If you think you have a problem with your credit score, the first step is to review your credit report. Pull reports from all three credit bureaus (Equifax, Experian, TransUnion), as the reports may contain different information and you want a complete picture of your credit health. You are entitled to a free report from each credit bureau at AnnualCreditReport.com every year.
If you find that your credit score is less than ideal, don't stress. There are several ways to repair a credit score. Begin by thoroughly reviewing your reports. Anything that is unfamiliar or looks like an error warrants a dispute, which may help you raise your score.
High credit card balances are one of the main reasons for a lower credit score. If possible, consider budgeting a debt repayment plan, such as the popular "debt-snowball method" made popular by financial expert Dave Ramsey. This method involves paying off debts by focusing on smaller amounts first. Doing so allows you to build momentum as you find satisfaction in paying off balances and motivation to continue paying on the larger amounts until all of your debt is eliminated. Other experts recommend paying off balances with the highest interest rates to save the most money in the long run. Choose the method that makes the most sense to you and will help keep you on track.

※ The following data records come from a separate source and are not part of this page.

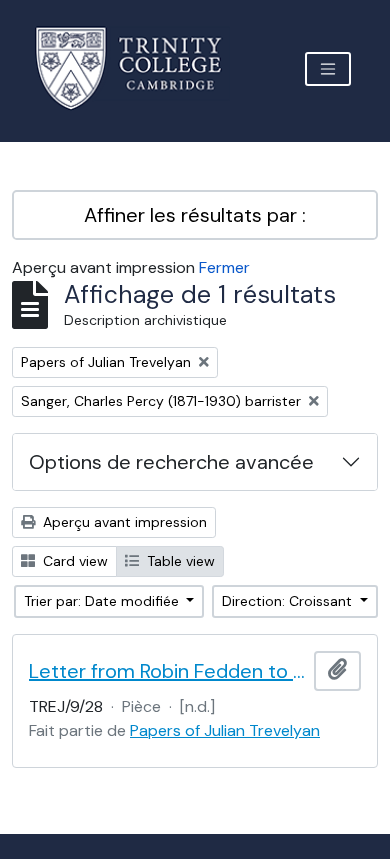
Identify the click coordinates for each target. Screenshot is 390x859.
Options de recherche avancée (171, 462)
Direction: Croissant (289, 601)
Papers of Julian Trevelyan (225, 730)
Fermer (224, 267)
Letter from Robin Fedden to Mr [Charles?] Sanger (167, 671)
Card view (73, 561)
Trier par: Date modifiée (103, 601)
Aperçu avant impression (123, 522)
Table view (179, 561)
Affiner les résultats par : (195, 215)
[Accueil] (140, 68)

If the reason for a dinged credit score is a high utilization rate of credit and you don't have enough income or room in your budget to significantly pay down your debts, then consider applying for a debt consolidation loan. You can find a loan plan that offers a fixed interest rate and payment, which will both typically be lower than those on your credit cards. You choose a length of time to make payments on the loan, with typical lengths ranging three to five years. Debt consolidation loans give you the opportunity to greatly reduce or eliminate credit card balances, which lowers your percentage of credit utilization. And a lower interest rate means that you can save a good amount of money over the length of paying off the debt. You also have an end date for when the debt will be paid off, allowing you to say goodbye to seemingly endless credit card payments. These loans are offered through local banks and credit unions, as well as private companies. Many companies will allow you to complete the application process entirely online and will simply distribute the funds into your bank account if approved.

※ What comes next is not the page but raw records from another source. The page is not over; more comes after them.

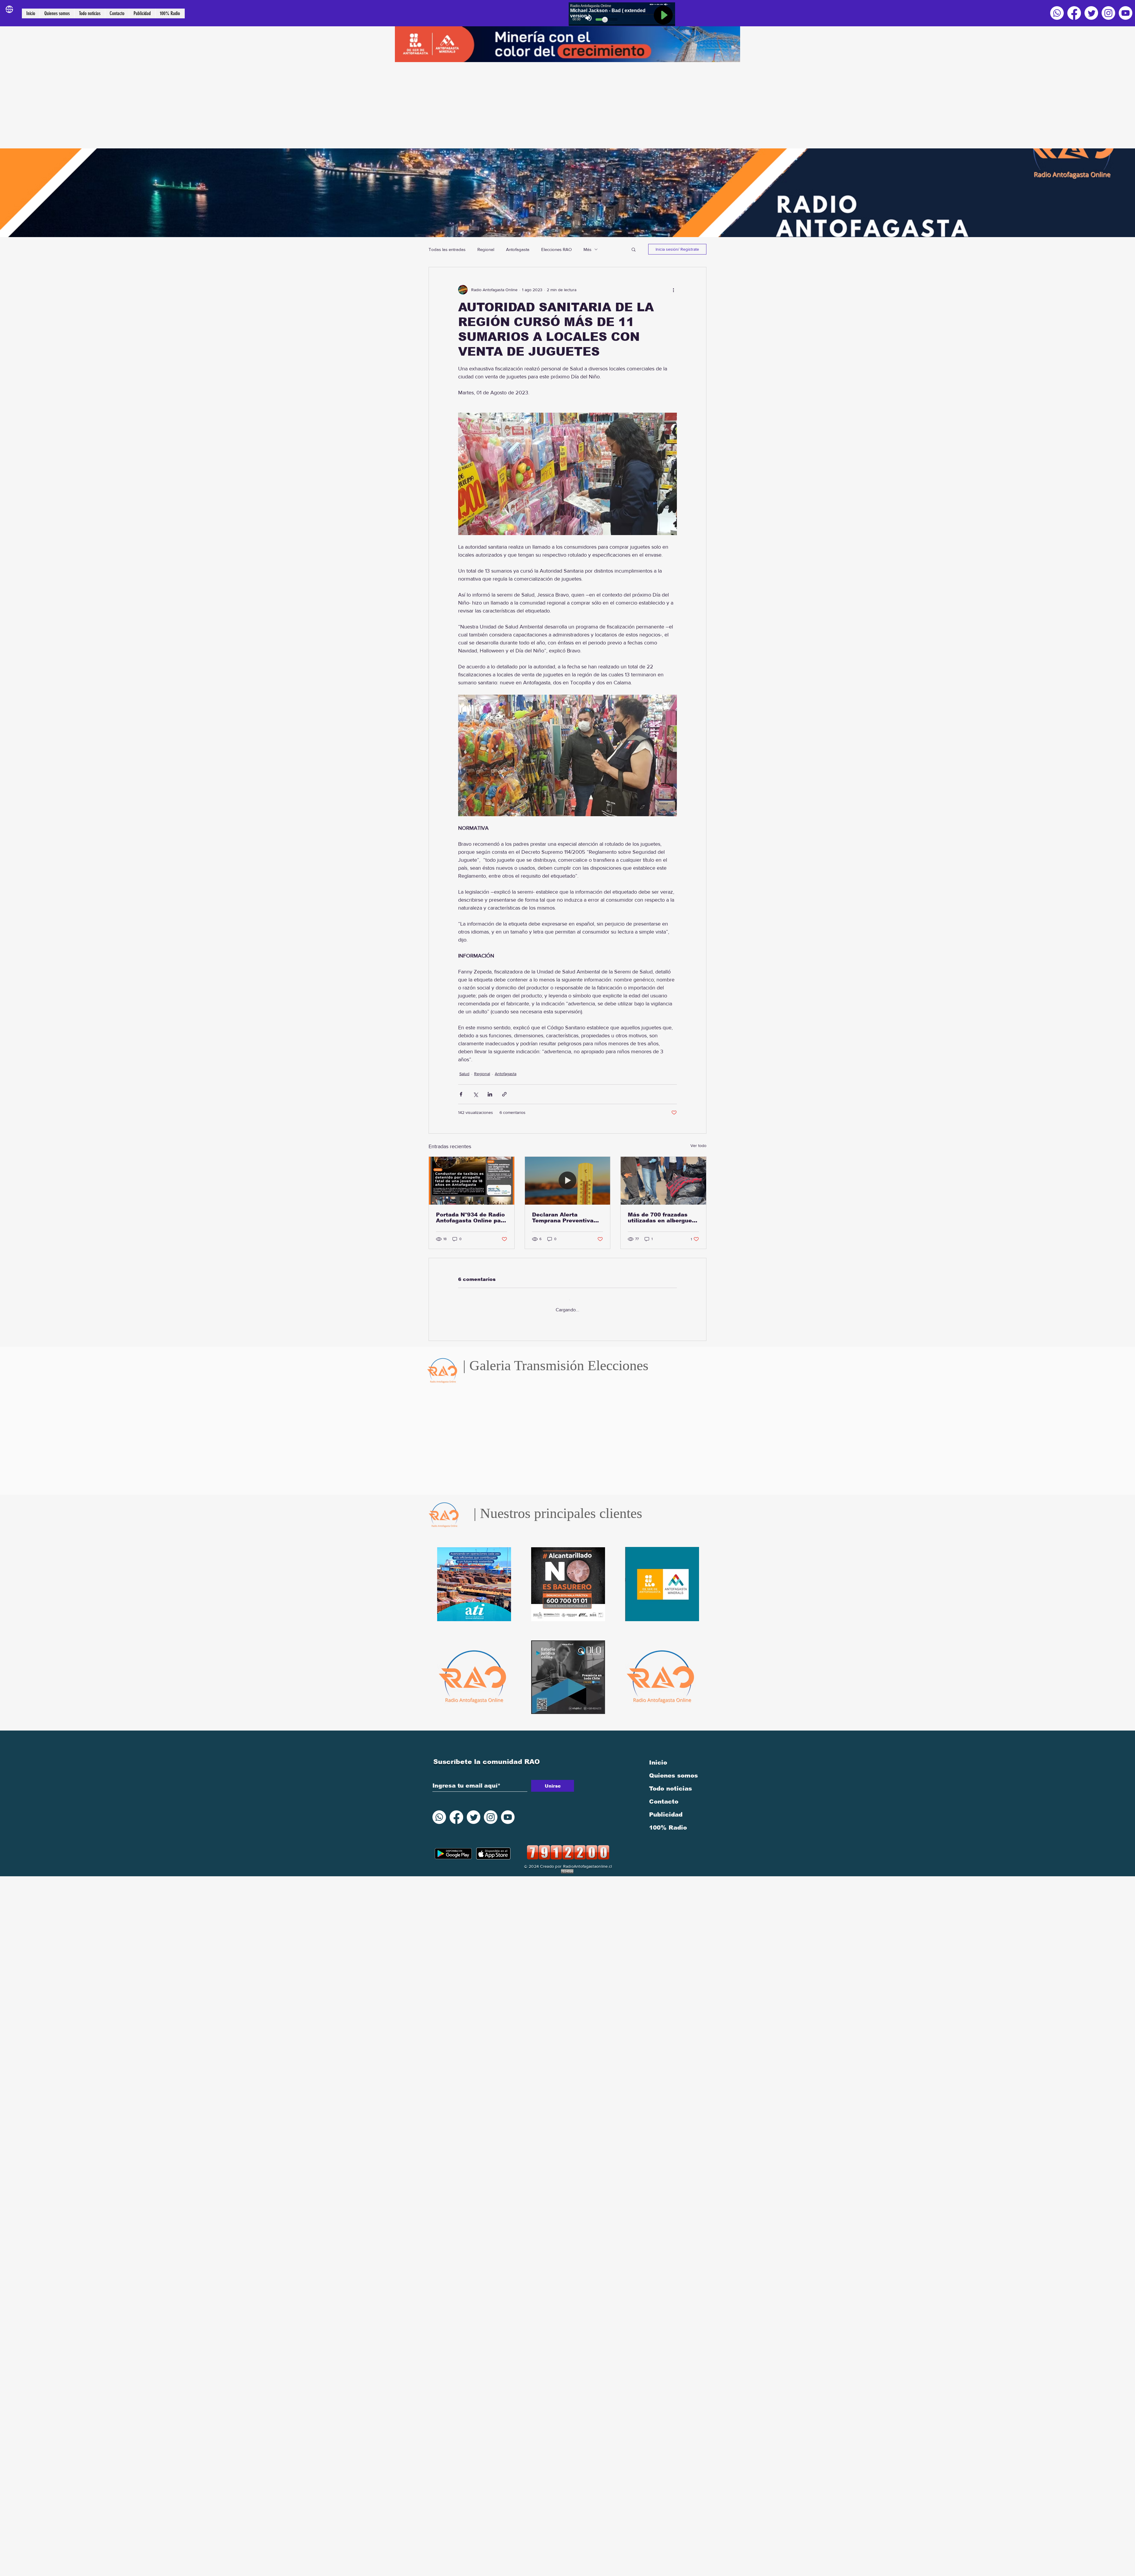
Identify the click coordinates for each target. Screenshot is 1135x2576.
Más (587, 249)
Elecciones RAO (556, 249)
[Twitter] (1091, 13)
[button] (633, 249)
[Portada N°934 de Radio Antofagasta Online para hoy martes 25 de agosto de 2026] (471, 1181)
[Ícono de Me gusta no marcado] (476, 1490)
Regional (485, 249)
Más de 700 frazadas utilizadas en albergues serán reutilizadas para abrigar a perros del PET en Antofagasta (663, 1218)
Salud (464, 1073)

At this point, you'll need to start rebuilding a record of good credit history. Although individuals with bad credit may qualify for an unsecured credit card, they are likely to come with high fees and interest rates. Instead, you may want to consider applying for a secured credit card. A secured credit card works by giving you access to the amount of money that you deposit into your account, without a credit line. You can use the card anywhere that accepts a credit card. By responsibly paying the bill on time, you can work to build a positive history of payments without paying the high fees and interest rates associated with unsecured credit cards.

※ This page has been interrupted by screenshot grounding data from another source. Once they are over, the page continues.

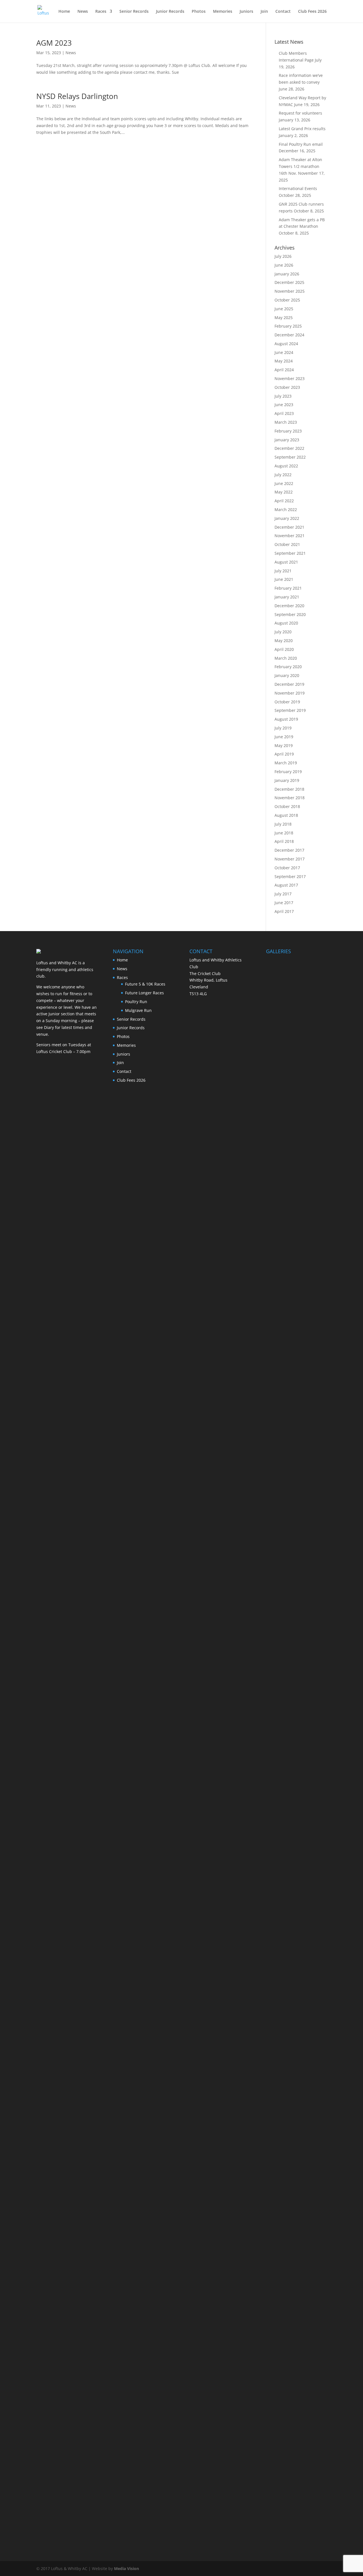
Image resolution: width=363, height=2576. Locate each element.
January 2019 (287, 780)
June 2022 (284, 483)
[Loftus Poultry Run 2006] (296, 2278)
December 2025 (289, 282)
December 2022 (289, 448)
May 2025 (284, 317)
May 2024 (284, 361)
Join (264, 11)
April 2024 (284, 369)
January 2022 (287, 518)
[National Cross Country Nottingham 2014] (296, 1537)
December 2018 (289, 789)
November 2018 (290, 797)
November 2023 (290, 378)
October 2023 (287, 387)
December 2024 (289, 334)
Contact (283, 11)
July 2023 (283, 396)
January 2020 (287, 675)
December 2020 (289, 605)
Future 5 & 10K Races (145, 984)
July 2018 (283, 824)
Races (100, 11)
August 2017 (286, 885)
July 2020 (283, 631)
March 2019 (286, 762)
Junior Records (170, 11)
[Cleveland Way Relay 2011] (296, 2067)
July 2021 (283, 570)
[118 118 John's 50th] (296, 1855)
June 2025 (284, 308)
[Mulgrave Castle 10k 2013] (296, 1643)
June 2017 (284, 902)
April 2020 (284, 649)
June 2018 (284, 833)
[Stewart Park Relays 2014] (296, 1431)
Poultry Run (136, 1001)
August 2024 (286, 343)
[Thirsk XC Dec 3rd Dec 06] (296, 2384)
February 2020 (288, 666)
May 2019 (284, 745)
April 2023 (284, 413)
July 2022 (283, 474)
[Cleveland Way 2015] (296, 1325)
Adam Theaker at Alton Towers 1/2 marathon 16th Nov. (300, 166)
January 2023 (287, 439)
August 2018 (286, 815)
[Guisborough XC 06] (296, 2490)
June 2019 (284, 736)
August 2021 (286, 562)
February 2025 (288, 326)
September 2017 (290, 876)
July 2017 (283, 893)
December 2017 (289, 850)
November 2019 (290, 693)
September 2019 (290, 710)
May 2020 (284, 640)
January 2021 (287, 597)
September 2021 (290, 553)
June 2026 (284, 265)
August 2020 (286, 623)
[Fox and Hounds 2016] (296, 1008)
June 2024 (284, 352)
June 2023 (284, 404)
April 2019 (284, 754)
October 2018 (287, 806)
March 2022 (286, 509)
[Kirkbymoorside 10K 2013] (296, 1961)
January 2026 (287, 274)
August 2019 (286, 719)
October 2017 (287, 867)
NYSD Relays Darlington (77, 96)
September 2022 (290, 457)
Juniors (246, 11)
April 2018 (284, 841)
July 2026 (283, 256)
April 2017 (284, 911)
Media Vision (126, 2568)
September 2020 (290, 614)
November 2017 (290, 859)
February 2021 (288, 588)
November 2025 (290, 291)
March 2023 (286, 422)
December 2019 (289, 684)
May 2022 (284, 492)
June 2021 (284, 579)
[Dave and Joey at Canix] (296, 1749)
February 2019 (288, 771)
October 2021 (287, 544)
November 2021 (290, 535)
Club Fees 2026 (312, 11)
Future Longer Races (144, 992)
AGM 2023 (54, 43)
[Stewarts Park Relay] (296, 1113)
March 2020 (286, 658)
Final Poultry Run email (301, 144)
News (82, 11)
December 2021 (289, 527)
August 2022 (286, 466)
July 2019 (283, 728)
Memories (222, 11)
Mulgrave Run (138, 1010)
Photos (199, 11)
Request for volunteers (300, 113)
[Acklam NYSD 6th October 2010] (296, 2172)
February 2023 (288, 431)
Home (64, 11)
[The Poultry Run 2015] (296, 1219)
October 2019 (287, 701)
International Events (298, 188)
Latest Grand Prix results (302, 128)
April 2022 (284, 500)
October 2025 (287, 300)
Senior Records (134, 11)
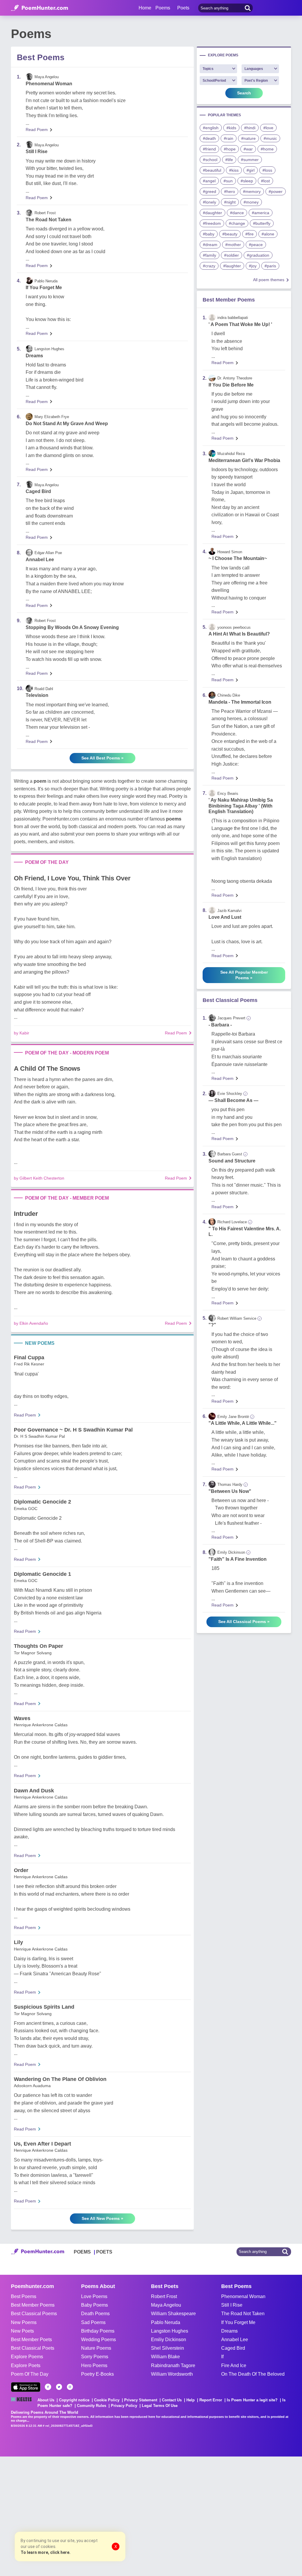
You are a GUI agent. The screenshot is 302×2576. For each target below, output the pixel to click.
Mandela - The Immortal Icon (240, 702)
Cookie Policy (106, 2400)
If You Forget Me (44, 287)
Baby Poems (94, 2305)
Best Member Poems (33, 2305)
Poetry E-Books (97, 2374)
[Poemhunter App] (25, 2387)
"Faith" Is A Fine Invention (238, 1559)
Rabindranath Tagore (173, 2365)
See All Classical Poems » (244, 1621)
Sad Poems (93, 2322)
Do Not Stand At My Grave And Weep (67, 423)
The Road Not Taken (48, 219)
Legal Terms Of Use (160, 2405)
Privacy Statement (140, 2400)
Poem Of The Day (29, 2374)
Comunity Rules (91, 2405)
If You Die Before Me (231, 384)
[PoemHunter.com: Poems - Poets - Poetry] (39, 8)
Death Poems (95, 2313)
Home (145, 7)
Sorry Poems (94, 2356)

Once you have your finances in order and you have room in your budget to take on a new expense, consider applying for an auto loan. Most people can be approved for an auto loan (especially with a sizeable down payment) and the interest rates on auto loans tend to be lower than those offered on credit card accounts. By making your payments on time and eventually paying off the loan, you'll find your credit score steadily increasing.
Reviewing your credit score may be overwhelming and stressful at first, especially if your score is not the best. However, with some strategic planning and and smart decisions, repairing your credit score can be a managable and simple process.